**Instructions for the task**
After locating the line that contains "Click the chevron" in the data below, set down exactly that line and each one after it through the line that contains "Open the log", and nothing more.

**Supplied data**

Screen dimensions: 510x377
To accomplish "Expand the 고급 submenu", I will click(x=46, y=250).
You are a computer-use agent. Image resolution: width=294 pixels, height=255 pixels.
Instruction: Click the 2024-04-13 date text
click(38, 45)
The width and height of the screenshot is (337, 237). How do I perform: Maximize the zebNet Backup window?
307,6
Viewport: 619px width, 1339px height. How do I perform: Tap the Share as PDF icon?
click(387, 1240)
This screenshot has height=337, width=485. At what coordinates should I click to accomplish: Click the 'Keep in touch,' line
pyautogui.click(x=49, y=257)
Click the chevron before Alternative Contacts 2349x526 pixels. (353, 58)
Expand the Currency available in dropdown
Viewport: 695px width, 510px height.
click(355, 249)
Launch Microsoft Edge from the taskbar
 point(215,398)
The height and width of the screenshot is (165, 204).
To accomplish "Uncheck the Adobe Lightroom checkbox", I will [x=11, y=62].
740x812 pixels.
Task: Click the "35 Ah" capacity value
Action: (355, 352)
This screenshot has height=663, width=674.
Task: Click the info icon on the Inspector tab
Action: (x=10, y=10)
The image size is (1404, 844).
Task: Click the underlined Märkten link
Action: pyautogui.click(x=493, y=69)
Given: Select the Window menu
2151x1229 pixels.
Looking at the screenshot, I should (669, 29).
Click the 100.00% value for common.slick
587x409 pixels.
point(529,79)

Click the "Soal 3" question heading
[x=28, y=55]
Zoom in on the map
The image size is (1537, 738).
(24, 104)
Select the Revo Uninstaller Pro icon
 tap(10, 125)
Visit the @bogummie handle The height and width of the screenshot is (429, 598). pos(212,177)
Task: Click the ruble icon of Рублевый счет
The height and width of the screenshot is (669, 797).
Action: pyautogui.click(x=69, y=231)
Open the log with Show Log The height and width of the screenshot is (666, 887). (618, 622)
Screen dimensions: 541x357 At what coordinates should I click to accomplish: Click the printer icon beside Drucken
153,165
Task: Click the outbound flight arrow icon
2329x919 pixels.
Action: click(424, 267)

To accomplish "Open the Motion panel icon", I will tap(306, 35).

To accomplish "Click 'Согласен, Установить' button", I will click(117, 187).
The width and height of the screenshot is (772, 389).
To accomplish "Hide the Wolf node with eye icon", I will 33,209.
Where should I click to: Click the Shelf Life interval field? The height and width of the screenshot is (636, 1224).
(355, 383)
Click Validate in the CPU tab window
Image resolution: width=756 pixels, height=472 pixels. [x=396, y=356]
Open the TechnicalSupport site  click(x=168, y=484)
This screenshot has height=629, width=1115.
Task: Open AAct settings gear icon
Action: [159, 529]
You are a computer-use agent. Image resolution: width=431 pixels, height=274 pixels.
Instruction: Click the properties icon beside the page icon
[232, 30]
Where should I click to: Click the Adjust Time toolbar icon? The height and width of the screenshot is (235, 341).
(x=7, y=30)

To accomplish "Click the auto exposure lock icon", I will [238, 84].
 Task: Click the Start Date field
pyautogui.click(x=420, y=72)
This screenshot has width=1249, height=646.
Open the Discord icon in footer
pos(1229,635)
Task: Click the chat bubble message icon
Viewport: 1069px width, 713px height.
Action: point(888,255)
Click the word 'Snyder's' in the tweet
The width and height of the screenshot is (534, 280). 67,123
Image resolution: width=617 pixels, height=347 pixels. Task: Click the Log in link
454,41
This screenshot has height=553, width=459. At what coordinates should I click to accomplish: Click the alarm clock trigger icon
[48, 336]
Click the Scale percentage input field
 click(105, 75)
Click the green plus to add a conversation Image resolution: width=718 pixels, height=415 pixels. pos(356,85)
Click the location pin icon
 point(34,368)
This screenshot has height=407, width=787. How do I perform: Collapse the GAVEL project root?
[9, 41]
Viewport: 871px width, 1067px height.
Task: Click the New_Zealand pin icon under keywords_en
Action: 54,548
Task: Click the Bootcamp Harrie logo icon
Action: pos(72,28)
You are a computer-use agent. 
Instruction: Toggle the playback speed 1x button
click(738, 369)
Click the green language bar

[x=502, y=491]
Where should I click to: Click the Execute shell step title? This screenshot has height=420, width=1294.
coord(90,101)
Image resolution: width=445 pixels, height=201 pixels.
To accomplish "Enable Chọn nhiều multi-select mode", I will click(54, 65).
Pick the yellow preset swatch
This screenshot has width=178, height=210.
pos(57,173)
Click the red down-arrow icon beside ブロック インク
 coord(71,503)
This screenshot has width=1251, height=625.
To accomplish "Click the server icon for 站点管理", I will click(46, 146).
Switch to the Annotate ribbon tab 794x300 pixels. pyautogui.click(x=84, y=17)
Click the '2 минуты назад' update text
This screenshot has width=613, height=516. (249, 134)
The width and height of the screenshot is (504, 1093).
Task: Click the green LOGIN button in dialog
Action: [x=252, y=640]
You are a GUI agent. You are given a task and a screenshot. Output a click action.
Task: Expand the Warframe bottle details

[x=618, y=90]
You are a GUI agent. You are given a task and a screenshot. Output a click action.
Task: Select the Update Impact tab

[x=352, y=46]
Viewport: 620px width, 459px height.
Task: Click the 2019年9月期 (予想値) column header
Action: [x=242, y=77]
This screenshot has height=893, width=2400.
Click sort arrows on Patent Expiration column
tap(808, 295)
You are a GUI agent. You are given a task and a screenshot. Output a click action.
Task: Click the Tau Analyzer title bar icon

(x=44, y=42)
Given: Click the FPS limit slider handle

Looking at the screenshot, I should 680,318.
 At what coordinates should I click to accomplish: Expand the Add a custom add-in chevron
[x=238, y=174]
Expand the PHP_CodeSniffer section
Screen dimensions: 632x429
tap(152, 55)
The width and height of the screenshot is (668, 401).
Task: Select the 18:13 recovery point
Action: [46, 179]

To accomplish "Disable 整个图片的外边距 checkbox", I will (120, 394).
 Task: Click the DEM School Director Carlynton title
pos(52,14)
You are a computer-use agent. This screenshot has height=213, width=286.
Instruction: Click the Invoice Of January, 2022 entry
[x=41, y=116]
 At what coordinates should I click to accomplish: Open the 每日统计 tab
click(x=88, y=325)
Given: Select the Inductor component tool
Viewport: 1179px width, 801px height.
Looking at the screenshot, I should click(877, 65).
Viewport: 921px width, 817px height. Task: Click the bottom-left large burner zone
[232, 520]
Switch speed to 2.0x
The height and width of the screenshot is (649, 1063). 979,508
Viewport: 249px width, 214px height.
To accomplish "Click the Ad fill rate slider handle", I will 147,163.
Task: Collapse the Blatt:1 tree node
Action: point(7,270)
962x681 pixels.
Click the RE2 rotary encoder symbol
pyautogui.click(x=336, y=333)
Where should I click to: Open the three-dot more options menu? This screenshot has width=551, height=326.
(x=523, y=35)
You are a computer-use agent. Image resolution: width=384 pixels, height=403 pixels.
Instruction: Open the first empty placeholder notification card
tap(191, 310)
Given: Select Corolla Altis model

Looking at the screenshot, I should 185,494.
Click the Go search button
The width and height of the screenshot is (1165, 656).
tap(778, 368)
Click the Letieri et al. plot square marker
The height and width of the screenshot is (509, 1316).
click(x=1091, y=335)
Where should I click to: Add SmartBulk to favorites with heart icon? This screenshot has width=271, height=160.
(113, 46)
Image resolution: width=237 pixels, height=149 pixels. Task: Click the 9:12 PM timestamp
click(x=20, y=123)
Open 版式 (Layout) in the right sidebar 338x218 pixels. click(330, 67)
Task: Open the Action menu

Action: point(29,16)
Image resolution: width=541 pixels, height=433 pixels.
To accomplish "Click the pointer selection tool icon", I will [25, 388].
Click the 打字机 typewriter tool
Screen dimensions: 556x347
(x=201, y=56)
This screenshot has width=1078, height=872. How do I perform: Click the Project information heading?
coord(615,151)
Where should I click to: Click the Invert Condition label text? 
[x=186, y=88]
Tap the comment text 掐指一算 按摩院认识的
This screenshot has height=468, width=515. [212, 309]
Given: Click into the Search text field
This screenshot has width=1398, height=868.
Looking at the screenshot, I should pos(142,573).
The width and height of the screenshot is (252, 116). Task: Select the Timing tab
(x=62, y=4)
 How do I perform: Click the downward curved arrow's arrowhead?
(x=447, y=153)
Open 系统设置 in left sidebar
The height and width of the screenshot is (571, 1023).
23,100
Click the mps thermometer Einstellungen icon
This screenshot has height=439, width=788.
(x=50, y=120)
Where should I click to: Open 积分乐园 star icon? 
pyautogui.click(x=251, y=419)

**Finished exercise**
Click the chevron before Alternative Contacts 2349x526 pixels. (353, 58)
Expand the Currency available in dropdown
Viewport: 695px width, 510px height.
click(355, 249)
Launch Microsoft Edge from the taskbar
 point(215,398)
The height and width of the screenshot is (165, 204).
To accomplish "Uncheck the Adobe Lightroom checkbox", I will [x=11, y=62].
740x812 pixels.
Task: Click the "35 Ah" capacity value
Action: (355, 352)
This screenshot has height=663, width=674.
Task: Click the info icon on the Inspector tab
Action: (x=10, y=10)
The image size is (1404, 844).
Task: Click the underlined Märkten link
Action: pyautogui.click(x=493, y=69)
Given: Select the Window menu
2151x1229 pixels.
Looking at the screenshot, I should (669, 29).
Click the 100.00% value for common.slick
587x409 pixels.
point(529,79)

Click the "Soal 3" question heading
[x=28, y=55]
Zoom in on the map
The image size is (1537, 738).
(24, 104)
Select the Revo Uninstaller Pro icon
 tap(10, 125)
Visit the @bogummie handle The height and width of the screenshot is (429, 598). pos(212,177)
Task: Click the ruble icon of Рублевый счет
The height and width of the screenshot is (669, 797).
Action: pyautogui.click(x=69, y=231)
Open the log with Show Log The height and width of the screenshot is (666, 887). (618, 622)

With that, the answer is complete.